- _YOUR INSTRUCTIONS_
Turn every line of the records below into a Markdown table with the columns Row and Line. Put the row number in Row and the line in Line, and leave out blank lines.

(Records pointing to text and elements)
※

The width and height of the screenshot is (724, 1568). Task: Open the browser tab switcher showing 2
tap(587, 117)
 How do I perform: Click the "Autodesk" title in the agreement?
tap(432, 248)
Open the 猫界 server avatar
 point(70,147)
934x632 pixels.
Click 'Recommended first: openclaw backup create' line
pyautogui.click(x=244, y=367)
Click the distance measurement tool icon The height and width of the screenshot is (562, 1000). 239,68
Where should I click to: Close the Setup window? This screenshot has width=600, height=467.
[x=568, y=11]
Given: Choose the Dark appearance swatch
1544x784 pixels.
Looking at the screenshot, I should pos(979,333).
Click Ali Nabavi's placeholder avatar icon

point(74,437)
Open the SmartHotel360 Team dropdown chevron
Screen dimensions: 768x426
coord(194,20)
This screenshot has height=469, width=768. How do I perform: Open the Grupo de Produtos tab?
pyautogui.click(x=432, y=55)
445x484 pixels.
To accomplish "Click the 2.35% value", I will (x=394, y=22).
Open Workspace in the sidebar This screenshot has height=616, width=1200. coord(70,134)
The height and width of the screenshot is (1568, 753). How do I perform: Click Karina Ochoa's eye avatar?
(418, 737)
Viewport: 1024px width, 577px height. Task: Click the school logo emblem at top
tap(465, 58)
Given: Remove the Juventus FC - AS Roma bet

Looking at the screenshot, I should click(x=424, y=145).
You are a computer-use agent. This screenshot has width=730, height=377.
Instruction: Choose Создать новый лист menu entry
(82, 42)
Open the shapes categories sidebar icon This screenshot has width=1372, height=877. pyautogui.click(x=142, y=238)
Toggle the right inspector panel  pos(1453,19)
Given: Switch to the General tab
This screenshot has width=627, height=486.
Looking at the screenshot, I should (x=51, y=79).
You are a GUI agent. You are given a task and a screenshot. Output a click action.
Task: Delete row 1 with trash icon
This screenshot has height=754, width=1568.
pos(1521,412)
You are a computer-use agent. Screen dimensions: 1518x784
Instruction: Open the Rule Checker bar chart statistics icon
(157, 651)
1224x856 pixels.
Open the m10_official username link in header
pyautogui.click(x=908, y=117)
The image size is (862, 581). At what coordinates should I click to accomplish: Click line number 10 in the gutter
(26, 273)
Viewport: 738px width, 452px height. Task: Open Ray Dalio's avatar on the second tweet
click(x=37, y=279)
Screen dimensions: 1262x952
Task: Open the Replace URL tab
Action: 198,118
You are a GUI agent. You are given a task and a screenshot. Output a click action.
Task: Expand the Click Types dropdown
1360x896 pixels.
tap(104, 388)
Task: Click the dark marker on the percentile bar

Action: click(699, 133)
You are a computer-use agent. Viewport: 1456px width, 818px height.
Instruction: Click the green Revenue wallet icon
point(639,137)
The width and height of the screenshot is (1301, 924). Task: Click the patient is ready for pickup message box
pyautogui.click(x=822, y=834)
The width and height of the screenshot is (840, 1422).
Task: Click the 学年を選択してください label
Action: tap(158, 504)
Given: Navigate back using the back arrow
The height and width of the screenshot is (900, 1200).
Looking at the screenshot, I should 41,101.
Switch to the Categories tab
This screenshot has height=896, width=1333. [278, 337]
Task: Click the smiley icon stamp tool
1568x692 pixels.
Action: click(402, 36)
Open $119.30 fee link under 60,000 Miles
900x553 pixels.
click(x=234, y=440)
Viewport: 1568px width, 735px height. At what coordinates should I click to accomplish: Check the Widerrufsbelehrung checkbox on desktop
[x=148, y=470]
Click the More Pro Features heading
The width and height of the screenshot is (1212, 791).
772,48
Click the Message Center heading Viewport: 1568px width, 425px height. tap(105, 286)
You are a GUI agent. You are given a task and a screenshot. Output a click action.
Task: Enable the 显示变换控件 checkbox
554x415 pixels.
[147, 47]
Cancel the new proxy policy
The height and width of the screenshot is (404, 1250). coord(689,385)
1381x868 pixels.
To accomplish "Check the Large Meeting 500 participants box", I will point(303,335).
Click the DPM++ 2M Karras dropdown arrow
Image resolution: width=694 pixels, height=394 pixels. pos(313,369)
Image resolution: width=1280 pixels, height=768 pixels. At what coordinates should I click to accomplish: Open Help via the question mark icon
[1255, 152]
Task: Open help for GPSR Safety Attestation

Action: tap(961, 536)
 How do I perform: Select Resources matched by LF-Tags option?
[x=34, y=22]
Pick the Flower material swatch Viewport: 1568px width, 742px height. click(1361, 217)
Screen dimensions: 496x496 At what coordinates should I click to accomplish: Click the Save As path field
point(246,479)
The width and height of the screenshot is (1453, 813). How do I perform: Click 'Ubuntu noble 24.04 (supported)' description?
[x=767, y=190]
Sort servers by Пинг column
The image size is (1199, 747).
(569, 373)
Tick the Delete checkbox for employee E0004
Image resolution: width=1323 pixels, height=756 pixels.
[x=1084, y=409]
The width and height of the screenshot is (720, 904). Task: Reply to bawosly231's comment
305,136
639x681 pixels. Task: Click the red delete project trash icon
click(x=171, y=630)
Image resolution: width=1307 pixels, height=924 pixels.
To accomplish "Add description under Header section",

※

- _ANSWER TO THIS TASK_
| Row | Line |
|---|---|
| 1 | The width and height of the screenshot is (724, 1568). Task: Open the browser tab switcher showing 2 |
| 2 | tap(587, 117) |
| 3 |  How do I perform: Click the "Autodesk" title in the agreement? |
| 4 | tap(432, 248) |
| 5 | Open the 猫界 server avatar |
| 6 |  point(70,147) |
| 7 | 934x632 pixels. |
| 8 | Click 'Recommended first: openclaw backup create' line |
| 9 | pyautogui.click(x=244, y=367) |
| 10 | Click the distance measurement tool icon The height and width of the screenshot is (562, 1000). 239,68 |
| 11 | Where should I click to: Close the Setup window? This screenshot has width=600, height=467. |
| 12 | [x=568, y=11] |
| 13 | Given: Choose the Dark appearance swatch |
| 14 | 1544x784 pixels. |
| 15 | Looking at the screenshot, I should pos(979,333). |
| 16 | Click Ali Nabavi's placeholder avatar icon |
| 17 | point(74,437) |
| 18 | Open the SmartHotel360 Team dropdown chevron |
| 19 | Screen dimensions: 768x426 |
| 20 | coord(194,20) |
| 21 | This screenshot has height=469, width=768. How do I perform: Open the Grupo de Produtos tab? |
| 22 | pyautogui.click(x=432, y=55) |
| 23 | 445x484 pixels. |
| 24 | To accomplish "Click the 2.35% value", I will (x=394, y=22). |
| 25 | Open Workspace in the sidebar This screenshot has height=616, width=1200. coord(70,134) |
| 26 | The height and width of the screenshot is (1568, 753). How do I perform: Click Karina Ochoa's eye avatar? |
| 27 | (418, 737) |
| 28 | Viewport: 1024px width, 577px height. Task: Click the school logo emblem at top |
| 29 | tap(465, 58) |
| 30 | Given: Remove the Juventus FC - AS Roma bet |
| 31 | Looking at the screenshot, I should click(x=424, y=145). |
| 32 | You are a computer-use agent. This screenshot has width=730, height=377. |
| 33 | Instruction: Choose Создать новый лист menu entry |
| 34 | (82, 42) |
| 35 | Open the shapes categories sidebar icon This screenshot has width=1372, height=877. pyautogui.click(x=142, y=238) |
| 36 | Toggle the right inspector panel  pos(1453,19) |
| 37 | Given: Switch to the General tab |
| 38 | This screenshot has width=627, height=486. |
| 39 | Looking at the screenshot, I should (x=51, y=79). |
| 40 | You are a GUI agent. You are given a task and a screenshot. Output a click action. |
| 41 | Task: Delete row 1 with trash icon |
| 42 | This screenshot has height=754, width=1568. |
| 43 | pos(1521,412) |
| 44 | You are a computer-use agent. Screen dimensions: 1518x784 |
| 45 | Instruction: Open the Rule Checker bar chart statistics icon |
| 46 | (157, 651) |
| 47 | 1224x856 pixels. |
| 48 | Open the m10_official username link in header |
| 49 | pyautogui.click(x=908, y=117) |
| 50 | The image size is (862, 581). At what coordinates should I click to accomplish: Click line number 10 in the gutter |
| 51 | (26, 273) |
| 52 | Viewport: 738px width, 452px height. Task: Open Ray Dalio's avatar on the second tweet |
| 53 | click(x=37, y=279) |
| 54 | Screen dimensions: 1262x952 |
| 55 | Task: Open the Replace URL tab |
| 56 | Action: 198,118 |
| 57 | You are a GUI agent. You are given a task and a screenshot. Output a click action. |
| 58 | Task: Expand the Click Types dropdown |
| 59 | 1360x896 pixels. |
| 60 | tap(104, 388) |
| 61 | Task: Click the dark marker on the percentile bar |
| 62 | Action: click(699, 133) |
| 63 | You are a computer-use agent. Viewport: 1456px width, 818px height. |
| 64 | Instruction: Click the green Revenue wallet icon |
| 65 | point(639,137) |
| 66 | The width and height of the screenshot is (1301, 924). Task: Click the patient is ready for pickup message box |
| 67 | pyautogui.click(x=822, y=834) |
| 68 | The width and height of the screenshot is (840, 1422). |
| 69 | Task: Click the 学年を選択してください label |
| 70 | Action: tap(158, 504) |
| 71 | Given: Navigate back using the back arrow |
| 72 | The height and width of the screenshot is (900, 1200). |
| 73 | Looking at the screenshot, I should 41,101. |
| 74 | Switch to the Categories tab |
| 75 | This screenshot has height=896, width=1333. [278, 337] |
| 76 | Task: Click the smiley icon stamp tool |
| 77 | 1568x692 pixels. |
| 78 | Action: click(402, 36) |
| 79 | Open $119.30 fee link under 60,000 Miles |
| 80 | 900x553 pixels. |
| 81 | click(x=234, y=440) |
| 82 | Viewport: 1568px width, 735px height. At what coordinates should I click to accomplish: Check the Widerrufsbelehrung checkbox on desktop |
| 83 | [x=148, y=470] |
| 84 | Click the More Pro Features heading |
| 85 | The width and height of the screenshot is (1212, 791). |
| 86 | 772,48 |
| 87 | Click the Message Center heading Viewport: 1568px width, 425px height. tap(105, 286) |
| 88 | You are a GUI agent. You are given a task and a screenshot. Output a click action. |
| 89 | Task: Enable the 显示变换控件 checkbox |
| 90 | 554x415 pixels. |
| 91 | [147, 47] |
| 92 | Cancel the new proxy policy |
| 93 | The height and width of the screenshot is (404, 1250). coord(689,385) |
| 94 | 1381x868 pixels. |
| 95 | To accomplish "Check the Large Meeting 500 participants box", I will point(303,335). |
| 96 | Click the DPM++ 2M Karras dropdown arrow |
| 97 | Image resolution: width=694 pixels, height=394 pixels. pos(313,369) |
| 98 | Image resolution: width=1280 pixels, height=768 pixels. At what coordinates should I click to accomplish: Open Help via the question mark icon |
| 99 | [1255, 152] |
| 100 | Task: Open help for GPSR Safety Attestation |
| 101 | Action: tap(961, 536) |
| 102 |  How do I perform: Select Resources matched by LF-Tags option? |
| 103 | [x=34, y=22] |
| 104 | Pick the Flower material swatch Viewport: 1568px width, 742px height. click(1361, 217) |
| 105 | Screen dimensions: 496x496 At what coordinates should I click to accomplish: Click the Save As path field |
| 106 | point(246,479) |
| 107 | The width and height of the screenshot is (1453, 813). How do I perform: Click 'Ubuntu noble 24.04 (supported)' description? |
| 108 | [x=767, y=190] |
| 109 | Sort servers by Пинг column |
| 110 | The image size is (1199, 747). |
| 111 | (569, 373) |
| 112 | Tick the Delete checkbox for employee E0004 |
| 113 | Image resolution: width=1323 pixels, height=756 pixels. |
| 114 | [x=1084, y=409] |
| 115 | The width and height of the screenshot is (720, 904). Task: Reply to bawosly231's comment |
| 116 | 305,136 |
| 117 | 639x681 pixels. Task: Click the red delete project trash icon |
| 118 | click(x=171, y=630) |
| 119 | Image resolution: width=1307 pixels, height=924 pixels. |
| 120 | To accomplish "Add description under Header section", |